How to Make a Revision Timetable That Works
Build a revision timetable you will actually follow. A simple, realistic method for planning study time across subjects in the weeks before an exam.
The classic revision timetable is a colour-coded masterpiece that takes a whole afternoon to build and falls apart by Wednesday. The problem is not your discipline. It is that most timetables are designed to look complete rather than to be followed. Here is how to build one that survives contact with real life.
Start with what you cannot move
Before you schedule a single study block, put in the fixed stuff: classes, work, meals, sleep, travel, the things you do to stay sane. A timetable that pretends you have 14 free hours a day is a fantasy you will abandon on day one. What is left after the fixed commitments is your real, usable study time, so plan around that rather than around wishful thinking.

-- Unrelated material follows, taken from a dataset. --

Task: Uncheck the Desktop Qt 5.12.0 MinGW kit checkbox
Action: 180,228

Work backwards from your exams
List every exam with its date and roughly how much it counts. Then rank topics by two things: how heavily they are weighted, and how weak you are on them. High-weight, high-weakness topics get the most time and the earliest slots. It is tempting to revise what you already enjoy and understand, so resist it. Time spent on your strengths feels productive but moves your grade the least.

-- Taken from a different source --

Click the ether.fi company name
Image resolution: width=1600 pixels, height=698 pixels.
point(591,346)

Schedule topics, not subjects
“Study biology” is not a plan; it is a vague wish that invites procrastination. “Photosynthesis: make flashcards and do 10 practice questions” is a task you can actually start and finish. Every block should name a specific topic and a specific action. If you are not sure how to convert a dense chapter into an active task, our guide on making flashcards from a PDF turns reading into something testable.

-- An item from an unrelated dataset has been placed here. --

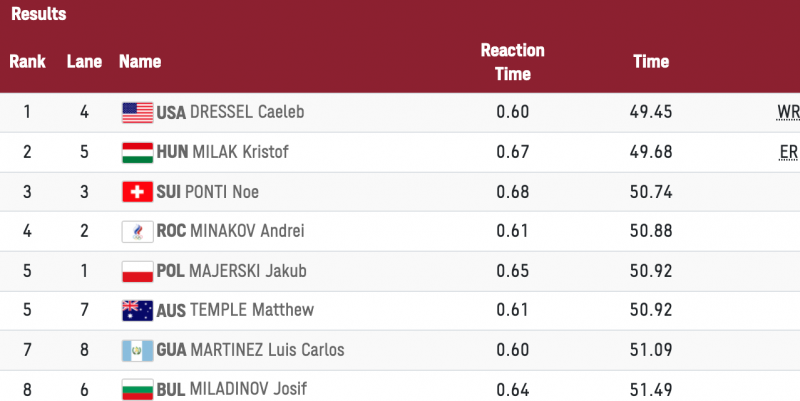Click the Rank column header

An example revision timetable
Here is what a realistic mid-week plan can look like: specific topics, short blocks, and real breaks rather than vague “study” slots:
| Time | Monday | Wednesday | Friday |
|---|---|---|---|
| 4:30–5:15 | Biology: photosynthesis flashcards | Maths: past-paper questions | Chemistry: rates of reaction |
| 5:15–5:30 | Break | Break | Break |
| 5:30–6:15 | Biology: 10 practice questions | English: essay plan | Review your weakest topic |
Copy the shape, not the subjects: fixed slots, one named topic per block, and a review slot aimed at your weakest area. When a block says “make flashcards,” you can let an AI flashcard maker draft them so the session starts with studying, not admin.
Build in spacing and breaks
- Space topics out. Revisit each topic several times across the weeks rather than cramming it once. Spaced repetition is the single biggest upgrade you can make to a timetable.
- Use short, focused blocks. 25–45 minutes with real breaks beats a three-hour slog. Your brain consolidates during the breaks.
- Leave buffer days. Plans slip. A weekly catch-up slot means one bad day does not collapse the whole schedule.
Make it easy to actually start
Even a perfect timetable fails if you cannot get yourself into the chair. Pair it with the tactics in how to stop procrastinating while studying, and consider using AI to generate practice questions so each block has an obvious first move, and our guide to using ChatGPT to study shows how to turn any topic into a quick self-test. A timetable is only as good as the sessions you actually sit down for.
Frequently asked questions
- How many hours a day should I revise?
- Quality beats quantity. Two to four hours of focused, active revision with short breaks beats eight hours of re-reading. Build up gradually and protect sleep, because a tired brain remembers almost nothing.
- When should I start making a revision timetable?
- Ideally four to six weeks before your first exam, so you can spread topics out and use spaced repetition. If you have less time, prioritise the highest-weight topics and your weakest subjects first.
- What should a revision timetable include?
- Fixed commitments blocked out first, then study sessions tied to specific topics (not just "study biology"), regular breaks, and buffer time for the days your plan slips, because it will.